The Intense Attention of Mindfulness

I just finished a great book, “The Curse of Chalion”, that was not only a great read in the “speculative fiction” (fantasy) genre, but had a lot of bonus spiritual insights. The following quote is one of those.

Cazaril’s attention was arrested by a pebble that lay on the pavement near his knee. It was so dense. So persistent. The gods could not lift so much as a feather, but he, a mere human, might pick up this ancient unchanging object and place it wherever he wished, even into his pocket. He wondered why he had never apprecaiated the stubborn fidelity of matter. A dried leaf lay nearby, even more stunning in its complexity. Matter invented so many forms, and then went on to generate beauty beyond itself, minds and souls rising up out of it like melody from an instrument … matter was an amazement to the gods. Matter remembered itself so very clearly. He could not think why he had failed to notice it before. His own shaking hand was a miracle, as was the fine metal sword in his belly, and the orange trees in the tubs–one was tipped over now, wonderfully fractured and spilling–and the tubs, and the birdsong starting in the morning, and the water–water! Five gods, water!–in the fountain, and the morning light filtering into the sky…

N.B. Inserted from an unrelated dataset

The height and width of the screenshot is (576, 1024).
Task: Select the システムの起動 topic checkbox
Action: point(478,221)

Cazaril ignored it all, taken up with his pebble again. He wondered where it had come from, how it had arrived there. What it had been before it was a pebble. A rock? A mountain? Where? For how many years? It filled his mind. And if a pebble could fill his mind, what might a mountain do? The gods held mountains in their minds, and all else besides, all at once. Everything, with the same attention he gave to one thing. He had seen that, through the Lady’s eyes. If it had endured for longer than that infinitesimal blink, he thought his soul would have burst. As it was he felt strangely stretched. Had that glimpse been a gift or just a careless chance?

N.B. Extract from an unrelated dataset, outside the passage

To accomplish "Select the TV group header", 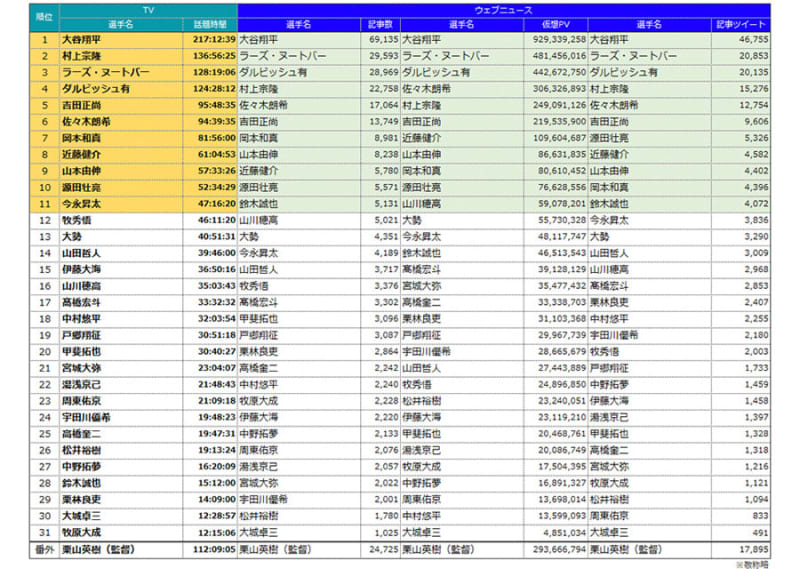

This, to me, is a wonderful description of what “mindfulness” is supposed to be. Being intensely aware of a single thing, and not just of the thing, but of where it came from, what it affects … where does this one thing fit into the great web of interbeing? In meditation this is one of the reasons you might concentrate on your breath. It’s not just to feel yourself breathing, but to be intensely aware of the air moving in and out of your body. There are meditative exercises that make it feel like the universe is breathing you, instead of you breathing the air (and of course that might be how it works ;)). When you do walking meditation, you relate to the earth beneath your feet in a much different way that you do when you are walking normally.

Of course, formal meditation is just the practice so that we can learn to live each moment that way, not just while on the cushion. We also practice so we can extend our awareness beyond the breath and beyond a single thing, on to all things.

Mindfulness of this sort reminds us that every thing, and every moment, is a miracle. Endeavor to take nothing for granted.